▸ EXERCISE BRIEF: Beginning with the line that holds "Task: Click the ASP strike pad in the photo", write out the remaining lines of the material exactly, the last line included.

▸ GIVEN ENTRIES:
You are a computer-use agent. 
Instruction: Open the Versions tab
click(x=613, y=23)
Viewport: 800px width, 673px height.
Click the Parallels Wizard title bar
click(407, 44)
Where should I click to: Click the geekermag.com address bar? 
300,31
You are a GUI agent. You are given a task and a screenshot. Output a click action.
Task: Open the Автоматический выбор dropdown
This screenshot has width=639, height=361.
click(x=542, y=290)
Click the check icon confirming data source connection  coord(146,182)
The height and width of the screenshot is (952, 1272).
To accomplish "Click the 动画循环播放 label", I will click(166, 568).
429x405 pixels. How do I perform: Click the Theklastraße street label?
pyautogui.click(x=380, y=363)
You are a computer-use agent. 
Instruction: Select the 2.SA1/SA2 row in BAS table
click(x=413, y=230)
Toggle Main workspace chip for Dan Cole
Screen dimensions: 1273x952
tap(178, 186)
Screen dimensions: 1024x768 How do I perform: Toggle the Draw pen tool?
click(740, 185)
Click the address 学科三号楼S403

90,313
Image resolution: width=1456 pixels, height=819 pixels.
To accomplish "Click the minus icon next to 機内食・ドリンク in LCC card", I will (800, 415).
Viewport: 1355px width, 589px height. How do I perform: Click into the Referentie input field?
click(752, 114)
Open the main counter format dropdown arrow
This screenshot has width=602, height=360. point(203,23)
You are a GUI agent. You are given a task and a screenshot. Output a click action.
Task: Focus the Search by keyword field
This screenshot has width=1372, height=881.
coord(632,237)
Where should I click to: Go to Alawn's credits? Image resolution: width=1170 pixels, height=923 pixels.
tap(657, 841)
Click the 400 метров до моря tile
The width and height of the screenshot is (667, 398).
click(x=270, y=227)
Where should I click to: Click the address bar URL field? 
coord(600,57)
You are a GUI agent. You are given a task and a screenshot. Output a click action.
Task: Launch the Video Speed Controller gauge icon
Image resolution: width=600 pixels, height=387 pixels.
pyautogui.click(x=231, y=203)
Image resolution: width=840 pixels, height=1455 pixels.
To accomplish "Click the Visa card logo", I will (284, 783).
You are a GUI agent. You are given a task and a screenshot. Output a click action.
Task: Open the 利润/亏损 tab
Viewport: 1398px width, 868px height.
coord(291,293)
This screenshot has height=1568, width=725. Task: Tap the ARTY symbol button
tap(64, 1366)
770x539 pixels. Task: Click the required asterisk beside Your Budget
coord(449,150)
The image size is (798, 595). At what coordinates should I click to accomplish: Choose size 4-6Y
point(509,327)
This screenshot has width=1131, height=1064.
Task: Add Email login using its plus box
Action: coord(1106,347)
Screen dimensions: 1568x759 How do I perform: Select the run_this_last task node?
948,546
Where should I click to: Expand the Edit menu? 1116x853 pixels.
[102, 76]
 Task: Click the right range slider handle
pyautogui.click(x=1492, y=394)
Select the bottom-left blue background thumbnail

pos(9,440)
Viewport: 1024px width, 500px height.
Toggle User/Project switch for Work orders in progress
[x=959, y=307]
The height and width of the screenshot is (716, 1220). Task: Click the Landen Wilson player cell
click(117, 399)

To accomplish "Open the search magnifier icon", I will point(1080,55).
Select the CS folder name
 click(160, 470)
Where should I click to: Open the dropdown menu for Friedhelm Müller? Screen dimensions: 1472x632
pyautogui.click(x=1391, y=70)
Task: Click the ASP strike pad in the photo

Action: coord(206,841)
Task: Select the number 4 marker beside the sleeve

▸ WRITTEN SOLUTION:
Task: Click the ASP strike pad in the photo

Action: coord(206,841)
Task: Select the number 4 marker beside the sleeve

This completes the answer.